--- DATA ENTRIES ---
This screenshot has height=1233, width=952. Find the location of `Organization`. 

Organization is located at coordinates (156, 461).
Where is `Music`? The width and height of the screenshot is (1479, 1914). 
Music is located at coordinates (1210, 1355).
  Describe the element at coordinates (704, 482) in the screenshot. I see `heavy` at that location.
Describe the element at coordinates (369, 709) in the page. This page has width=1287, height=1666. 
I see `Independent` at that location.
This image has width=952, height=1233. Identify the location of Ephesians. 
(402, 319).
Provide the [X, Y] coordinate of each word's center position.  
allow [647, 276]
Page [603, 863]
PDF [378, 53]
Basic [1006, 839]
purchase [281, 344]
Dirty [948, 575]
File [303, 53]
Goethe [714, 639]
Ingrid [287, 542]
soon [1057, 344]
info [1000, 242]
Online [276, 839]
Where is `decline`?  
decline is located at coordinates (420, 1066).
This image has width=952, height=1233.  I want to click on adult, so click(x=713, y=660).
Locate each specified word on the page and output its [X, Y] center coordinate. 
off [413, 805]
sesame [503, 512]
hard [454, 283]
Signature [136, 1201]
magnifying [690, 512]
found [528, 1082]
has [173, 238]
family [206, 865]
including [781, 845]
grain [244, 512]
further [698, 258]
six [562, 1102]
---
#### TASK STATEMENT
Copy the part of the records that opens with the line containing "Ingrid [287, 542]" and closes with the end of the records, putting "pepper" in place of "sesame" and keeping everything else the same. Give only that part.

#### WORKED ANSWER
Ingrid [287, 542]
soon [1057, 344]
info [1000, 242]
Online [276, 839]
Where is `decline`?  
decline is located at coordinates (420, 1066).
This image has width=952, height=1233.  I want to click on adult, so click(x=713, y=660).
Locate each specified word on the page and output its [X, Y] center coordinate. 
off [413, 805]
pepper [503, 512]
hard [454, 283]
Signature [136, 1201]
magnifying [690, 512]
found [528, 1082]
has [173, 238]
family [206, 865]
including [781, 845]
grain [244, 512]
further [698, 258]
six [562, 1102]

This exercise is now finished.